** Çalışma Yönergeleri **
1. Popüler kültür üzerine yazıya göre aşağıdaki soruları cevaplayın.
(a) "Popüler kültür" ürünlerine burun kıvıranlar nasıl bir düstur edinmiştir?
(b) Yazar, Past Lives'ı kıymetli kılan şeyin ne olduğunu düşünüyor?
(c) "Duygusal" insanlar sevgi bombardımanı görünce nereye "düşerler"?
2. Popüler kültür üzerine yazıya göre "duygusal" insanlar, değer gördüklerini düşündükleri yere neden "düşerler"? Bir iki cümleyle açıklayın.
3. Popüler kültür üzerine yazıyı kaldığı yerden sürdürerek bir sonraki bölümü tamamlayın.

İşbu sebeple “popüler kültür” ürünlerine burun kıvıran zevat, bir iş ne kadar çok insanı efsunlamışsa o kadar “sığdır” gibi bir düstur edinmişler. Dalgalı engin denizlerde tek tük gemiler görürsünüz ama sığ limanlar gemilerle doludur. Neticede “asgari müşterek” sözündeki ortaklıklar “asgari”dir. “Yüksek kültür” denen şeyin her daim kendini yetiştirmiş, bu işlerin ilmine vakıf, hayat tecrübesi yerinde bir grup elitin uhdesinde görülmesinin de sebebi bu zannedersem. Sanat filmlerinin gişede çakılması, bir gurur vesilesi. “Siz anlamazsınız zaten!” denmiş pis kokan, kaba saba, biraz da kalın kafalı halka. “Bu, sizin bildiğiniz hikâyelere benzemez!” (Tamam çok burnu büyük, çekilmez kimseler ama haklı oldukları yerler de var şimdi. Sezar’ın hakkı Sezar’a.)
Araya gireyim: Past Lives’ı kıymetli kılan (bir eleştirmen, ilk filmini çeken yönetmenin kahramanları tam anlamıyla karaktere dönüştüremediğini ve “müsvedde” kâğıdında unuttuğunu söylemiş) bence filmin çok bilindik ve basit bir hikâyeyi anlatırken Arthur’un tavrıyla birden derinleşmesi, alışıldık “rekabet” temasından çıkıp “hikâyelerin anlamı” üzerine düşünmeye sevk etmesi.
Konuya (hangisine?) dönersek: “Duygusal” insanlar da bana biraz “idrak kabı” dar(almış) kimseler gibi gelir, ne yalan söyleyeyim. Hep basit açıklamalarla yetinip “başlarına gelen hayatı” iki boyutlu görmeyi yeğlerler. Çabuk öfkelenir, çabuk soğurlar. Anlık tepki verip sonra birden unuturlar. Manipüle edilmeye açıktırlar. Lovebombing (sevgi bombardımanı?) görünce dayanamazlar, çoğunlukla değersiz hissettirildikleri için değer gördüklerini düşündükleri yere “düşerler”. Mesela medya ve kutuplaştırıcı siyasilerin hamasi gündemlerine, ilgi çekmek için kullandıkları, damara basan açıklamalarına çabucak kanarlar. (Buradan yola çıkıp “seri katil” denen soğukkanlı vahşilere ancak duygusallığı aşmış, sofistike toplumlarda rastlanabileceğine dair tezler üretmeyin sakın.)

** Veri Seti Alıntısı **
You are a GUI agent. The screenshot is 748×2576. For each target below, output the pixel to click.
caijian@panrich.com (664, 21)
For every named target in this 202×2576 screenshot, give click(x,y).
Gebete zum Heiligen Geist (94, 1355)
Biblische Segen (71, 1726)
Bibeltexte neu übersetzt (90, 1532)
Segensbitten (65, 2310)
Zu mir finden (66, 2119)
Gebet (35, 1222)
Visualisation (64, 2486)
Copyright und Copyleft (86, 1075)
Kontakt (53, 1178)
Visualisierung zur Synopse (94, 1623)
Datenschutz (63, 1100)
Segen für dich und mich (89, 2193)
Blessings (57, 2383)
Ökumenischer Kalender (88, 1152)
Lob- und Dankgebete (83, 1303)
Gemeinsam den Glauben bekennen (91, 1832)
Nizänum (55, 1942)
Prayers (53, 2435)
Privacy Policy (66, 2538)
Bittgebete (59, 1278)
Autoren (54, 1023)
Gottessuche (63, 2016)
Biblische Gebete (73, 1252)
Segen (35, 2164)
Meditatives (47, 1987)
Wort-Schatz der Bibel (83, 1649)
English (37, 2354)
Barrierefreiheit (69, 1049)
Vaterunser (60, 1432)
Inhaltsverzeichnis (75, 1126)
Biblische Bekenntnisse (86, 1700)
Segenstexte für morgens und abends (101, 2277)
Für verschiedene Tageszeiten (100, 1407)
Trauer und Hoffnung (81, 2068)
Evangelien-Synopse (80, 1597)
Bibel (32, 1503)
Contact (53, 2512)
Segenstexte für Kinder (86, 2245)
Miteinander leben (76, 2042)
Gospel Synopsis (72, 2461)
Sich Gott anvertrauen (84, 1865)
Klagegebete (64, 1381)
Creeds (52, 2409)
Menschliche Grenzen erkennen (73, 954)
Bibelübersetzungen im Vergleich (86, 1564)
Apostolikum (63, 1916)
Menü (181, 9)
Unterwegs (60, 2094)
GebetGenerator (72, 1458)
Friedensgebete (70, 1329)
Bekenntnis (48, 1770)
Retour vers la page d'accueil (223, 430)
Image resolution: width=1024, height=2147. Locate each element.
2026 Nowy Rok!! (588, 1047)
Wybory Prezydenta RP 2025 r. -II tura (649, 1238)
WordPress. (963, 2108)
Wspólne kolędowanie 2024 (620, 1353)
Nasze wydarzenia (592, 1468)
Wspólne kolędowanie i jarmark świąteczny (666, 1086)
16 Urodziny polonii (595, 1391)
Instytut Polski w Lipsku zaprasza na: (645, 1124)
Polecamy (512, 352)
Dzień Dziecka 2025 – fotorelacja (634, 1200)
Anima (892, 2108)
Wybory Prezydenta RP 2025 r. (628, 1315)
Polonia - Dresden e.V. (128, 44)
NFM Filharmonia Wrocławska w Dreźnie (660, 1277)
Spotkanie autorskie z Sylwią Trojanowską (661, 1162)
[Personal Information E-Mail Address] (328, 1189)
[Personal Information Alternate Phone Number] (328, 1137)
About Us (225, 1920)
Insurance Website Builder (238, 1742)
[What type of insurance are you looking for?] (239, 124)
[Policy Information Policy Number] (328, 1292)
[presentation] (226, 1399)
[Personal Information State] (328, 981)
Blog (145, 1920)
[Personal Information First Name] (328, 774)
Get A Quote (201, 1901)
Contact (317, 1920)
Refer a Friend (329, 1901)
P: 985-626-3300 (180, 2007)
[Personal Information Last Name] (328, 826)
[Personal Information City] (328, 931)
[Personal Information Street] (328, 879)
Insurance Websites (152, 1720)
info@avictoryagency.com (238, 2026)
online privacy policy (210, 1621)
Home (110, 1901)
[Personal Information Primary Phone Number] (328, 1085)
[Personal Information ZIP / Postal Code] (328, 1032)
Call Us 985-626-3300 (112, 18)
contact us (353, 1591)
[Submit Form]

** Görev Cevapları **
1.
(a) Bir iş ne kadar çok insanı efsunlamışsa o kadar "sığdır" düsturunu edinmişlerdir.
(b) Filmin çok bilindik ve basit bir hikâyeyi anlatırken Arthur'un tavrıyla birden derinleşmesi ve alışıldık "rekabet" temasından çıkıp "hikâyelerin anlamı" üzerine düşünmeye sevk etmesi.
(c) Değer gördüklerini düşündükleri yere düşerler.

2. Bu insanlara çoğunlukla değersiz oldukları hissettirilmiştir. Bu yüzden sevgi bombardımanına dayanamazlar ve değer gördüklerini düşündükleri yere kolayca düşerler.

3.
Tabi insanın başına gelenleri “idrak” etmesi, duygusal tepki vermemesi için tek başına yeterli değil. Her insanın unutamadığı, bookmark’ladığı bazı hikâyeler, kalıplar mevcut. Bunların bir kısmına travma diyorlar. Bir kısmı bilinçaltına işlenmiş ve çözüm bekleyen problemler. Bir kısmı sadece o hissi sevdiğimizden orada. Evde bir türlü atmaya kıyamadığımız o eşya(lar) gibi.
Peki, “büyümek” o duygulanımların son bulması mıdır? Acaba bu yüzden mi hikâyeleştiriyoruz yaşadıklarımızı? Belki bir yerden duymuşumdur ama hikâyeler bana doğadaki besinlerin konserveleştirilmesini, turşu kaplarında kurulmasını, koca koca kazanlarda domateslerin salçaya dönüştürülüp yaz-kış tüketime elverişli kılınmasını hatırlatıyor. Orijinali değil ama o orijinalin tadını veren yeni bir tür. Zaten gerçeği, hakikati, yaşanmışı olduğu gibi muhafaza etmek imkânsız. Elimizde bu var. Kısa ve öz. Condensed (yoğunlaştırılmış?).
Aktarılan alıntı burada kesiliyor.